Export data for phylogenetic analysis of gene expression

Issue #103 resolved
Casey Dunn
repo owner created an issue

Agalma currently produces annotated assemblies, gene trees, species trees, and expression data. An important use case is the phylogenetic analysis of gene expression data, as outlined in http://icb.oxfordjournals.org/content/53/5/847 . These statistical analyses will likely be included within Agalma some day, but for now will be executed externally. This requires that Agalma export the data needed for the external analyses

There are three things that we need to export from Agalma:

  • The count data produced for each gene in each sample. These counts are derived by mapping reads from a sample to the reference gene sequences for the corresponding species (usually generated by transcriptome assembly).

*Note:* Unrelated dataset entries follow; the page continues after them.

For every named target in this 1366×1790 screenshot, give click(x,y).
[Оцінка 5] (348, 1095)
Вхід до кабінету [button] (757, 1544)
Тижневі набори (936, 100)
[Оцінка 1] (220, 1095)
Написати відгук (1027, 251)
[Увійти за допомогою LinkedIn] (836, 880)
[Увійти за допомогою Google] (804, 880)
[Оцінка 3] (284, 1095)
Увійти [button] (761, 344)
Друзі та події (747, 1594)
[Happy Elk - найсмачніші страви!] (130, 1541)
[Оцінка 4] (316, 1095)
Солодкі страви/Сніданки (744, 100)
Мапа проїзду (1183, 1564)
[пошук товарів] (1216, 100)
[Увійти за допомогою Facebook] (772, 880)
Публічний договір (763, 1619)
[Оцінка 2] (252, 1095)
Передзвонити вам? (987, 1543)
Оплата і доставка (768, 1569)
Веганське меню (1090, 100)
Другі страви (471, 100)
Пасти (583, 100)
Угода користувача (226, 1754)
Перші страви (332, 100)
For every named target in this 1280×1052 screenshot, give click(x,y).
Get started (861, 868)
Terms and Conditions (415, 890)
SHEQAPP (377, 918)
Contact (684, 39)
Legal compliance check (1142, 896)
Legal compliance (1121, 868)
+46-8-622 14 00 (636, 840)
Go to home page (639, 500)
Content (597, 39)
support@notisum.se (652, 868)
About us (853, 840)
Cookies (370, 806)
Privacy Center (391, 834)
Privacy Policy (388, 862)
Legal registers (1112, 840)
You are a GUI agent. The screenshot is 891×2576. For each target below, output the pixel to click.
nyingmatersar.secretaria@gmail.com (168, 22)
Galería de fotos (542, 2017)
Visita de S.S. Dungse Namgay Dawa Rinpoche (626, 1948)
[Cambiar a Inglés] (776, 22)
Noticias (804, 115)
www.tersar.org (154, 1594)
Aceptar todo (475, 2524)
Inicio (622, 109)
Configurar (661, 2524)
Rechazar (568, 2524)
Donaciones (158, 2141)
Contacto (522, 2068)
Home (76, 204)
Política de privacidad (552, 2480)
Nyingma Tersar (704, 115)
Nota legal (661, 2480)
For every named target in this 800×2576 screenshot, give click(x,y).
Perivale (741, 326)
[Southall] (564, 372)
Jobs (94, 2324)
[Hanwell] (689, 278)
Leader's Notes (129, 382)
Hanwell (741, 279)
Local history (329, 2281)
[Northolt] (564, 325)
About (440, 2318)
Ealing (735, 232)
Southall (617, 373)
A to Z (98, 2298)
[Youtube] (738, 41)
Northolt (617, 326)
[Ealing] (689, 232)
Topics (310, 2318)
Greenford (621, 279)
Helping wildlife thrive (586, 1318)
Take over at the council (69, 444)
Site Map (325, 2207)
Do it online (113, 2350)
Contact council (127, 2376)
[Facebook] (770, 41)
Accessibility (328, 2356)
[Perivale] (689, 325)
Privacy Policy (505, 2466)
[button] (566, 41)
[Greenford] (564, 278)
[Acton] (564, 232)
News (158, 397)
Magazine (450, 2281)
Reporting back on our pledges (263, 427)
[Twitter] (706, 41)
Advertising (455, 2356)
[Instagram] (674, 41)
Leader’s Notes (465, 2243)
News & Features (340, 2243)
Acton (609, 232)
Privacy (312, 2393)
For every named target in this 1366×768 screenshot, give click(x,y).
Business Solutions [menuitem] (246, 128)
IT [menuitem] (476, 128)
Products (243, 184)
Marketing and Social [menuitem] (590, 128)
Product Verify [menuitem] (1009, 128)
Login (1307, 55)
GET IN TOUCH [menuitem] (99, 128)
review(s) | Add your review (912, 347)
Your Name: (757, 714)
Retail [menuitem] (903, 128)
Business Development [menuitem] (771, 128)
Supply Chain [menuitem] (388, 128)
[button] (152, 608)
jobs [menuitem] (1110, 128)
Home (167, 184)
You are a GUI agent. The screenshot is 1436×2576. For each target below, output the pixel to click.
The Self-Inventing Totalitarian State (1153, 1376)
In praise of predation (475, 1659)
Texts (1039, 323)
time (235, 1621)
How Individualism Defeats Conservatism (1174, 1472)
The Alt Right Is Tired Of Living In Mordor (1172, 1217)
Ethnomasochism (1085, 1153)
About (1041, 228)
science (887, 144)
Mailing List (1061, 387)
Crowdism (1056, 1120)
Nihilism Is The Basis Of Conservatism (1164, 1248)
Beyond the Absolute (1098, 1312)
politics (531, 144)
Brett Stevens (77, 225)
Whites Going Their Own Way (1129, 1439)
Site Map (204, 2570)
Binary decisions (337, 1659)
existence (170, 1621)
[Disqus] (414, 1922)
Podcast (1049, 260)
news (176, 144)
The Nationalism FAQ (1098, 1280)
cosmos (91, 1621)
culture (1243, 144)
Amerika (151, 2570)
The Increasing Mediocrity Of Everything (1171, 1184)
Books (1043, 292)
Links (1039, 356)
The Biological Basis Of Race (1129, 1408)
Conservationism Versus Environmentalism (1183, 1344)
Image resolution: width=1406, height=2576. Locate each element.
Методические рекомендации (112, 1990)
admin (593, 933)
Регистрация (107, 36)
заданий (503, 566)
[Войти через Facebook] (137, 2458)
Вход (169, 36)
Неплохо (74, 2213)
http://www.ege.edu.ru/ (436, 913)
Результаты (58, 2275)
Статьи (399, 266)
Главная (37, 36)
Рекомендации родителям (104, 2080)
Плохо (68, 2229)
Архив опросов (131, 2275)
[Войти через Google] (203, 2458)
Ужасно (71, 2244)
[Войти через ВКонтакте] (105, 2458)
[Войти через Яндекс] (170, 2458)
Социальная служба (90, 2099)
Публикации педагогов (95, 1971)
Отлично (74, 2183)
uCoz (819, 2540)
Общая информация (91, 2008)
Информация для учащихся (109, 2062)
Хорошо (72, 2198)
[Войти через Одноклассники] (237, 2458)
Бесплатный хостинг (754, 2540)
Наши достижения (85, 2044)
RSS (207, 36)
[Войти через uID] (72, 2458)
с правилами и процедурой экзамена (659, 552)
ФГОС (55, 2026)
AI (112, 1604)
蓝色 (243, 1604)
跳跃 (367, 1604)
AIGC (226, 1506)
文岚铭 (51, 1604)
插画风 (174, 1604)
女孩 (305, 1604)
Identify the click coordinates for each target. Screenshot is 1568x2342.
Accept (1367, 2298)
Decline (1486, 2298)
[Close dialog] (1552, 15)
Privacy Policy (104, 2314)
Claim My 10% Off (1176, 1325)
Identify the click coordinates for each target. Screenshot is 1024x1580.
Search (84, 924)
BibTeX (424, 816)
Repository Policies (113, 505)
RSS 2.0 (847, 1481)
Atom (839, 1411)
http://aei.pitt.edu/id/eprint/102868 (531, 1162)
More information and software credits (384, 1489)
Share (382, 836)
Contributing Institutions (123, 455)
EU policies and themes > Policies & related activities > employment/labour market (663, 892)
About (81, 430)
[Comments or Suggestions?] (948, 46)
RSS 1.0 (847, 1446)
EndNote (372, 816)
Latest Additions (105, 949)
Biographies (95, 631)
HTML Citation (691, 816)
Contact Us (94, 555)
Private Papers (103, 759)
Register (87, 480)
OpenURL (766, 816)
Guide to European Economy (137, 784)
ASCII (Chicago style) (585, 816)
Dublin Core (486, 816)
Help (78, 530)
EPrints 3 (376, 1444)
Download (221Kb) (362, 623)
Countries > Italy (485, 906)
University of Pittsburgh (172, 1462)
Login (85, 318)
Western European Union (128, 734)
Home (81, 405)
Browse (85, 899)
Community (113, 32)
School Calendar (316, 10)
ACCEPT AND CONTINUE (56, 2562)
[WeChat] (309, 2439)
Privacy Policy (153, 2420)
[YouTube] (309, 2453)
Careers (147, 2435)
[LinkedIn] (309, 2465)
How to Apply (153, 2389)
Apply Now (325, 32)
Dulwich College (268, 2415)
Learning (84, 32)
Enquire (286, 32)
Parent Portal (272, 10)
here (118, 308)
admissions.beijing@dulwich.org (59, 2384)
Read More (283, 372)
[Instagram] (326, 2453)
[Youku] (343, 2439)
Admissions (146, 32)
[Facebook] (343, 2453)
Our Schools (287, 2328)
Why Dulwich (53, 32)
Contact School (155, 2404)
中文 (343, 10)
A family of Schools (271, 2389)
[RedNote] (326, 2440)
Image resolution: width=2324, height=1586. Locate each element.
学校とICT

  • The gene trees. These may not be congruent with the species tree, due to gene duplication, gene loss, phylogenetic inference error, and missing genes that weren't sequenced. Each tip corresponds to a reference gene sequence, and should have a label that corresponds to the gene name used for the count data. Each tree will include genes for one or more species (usually more than one), and a gene tree may include more than one sequence per species.

  • Metadata that is sufficient to specify the experimental design. This includes data on which species, individual, and treatment each sample corresponds to, as well as an estimate of the species tree (with branch lengths).

To keep in mind:

  • Not all genes with expression data will be in the gene trees, since many genes are filtered out according to taxon sampling criteria etc. Rather than export the expression data that intersect with the phylogenetic results, all expression data should be exported. This is because the expression counts are not normalized, and normalization may require the full set of counts.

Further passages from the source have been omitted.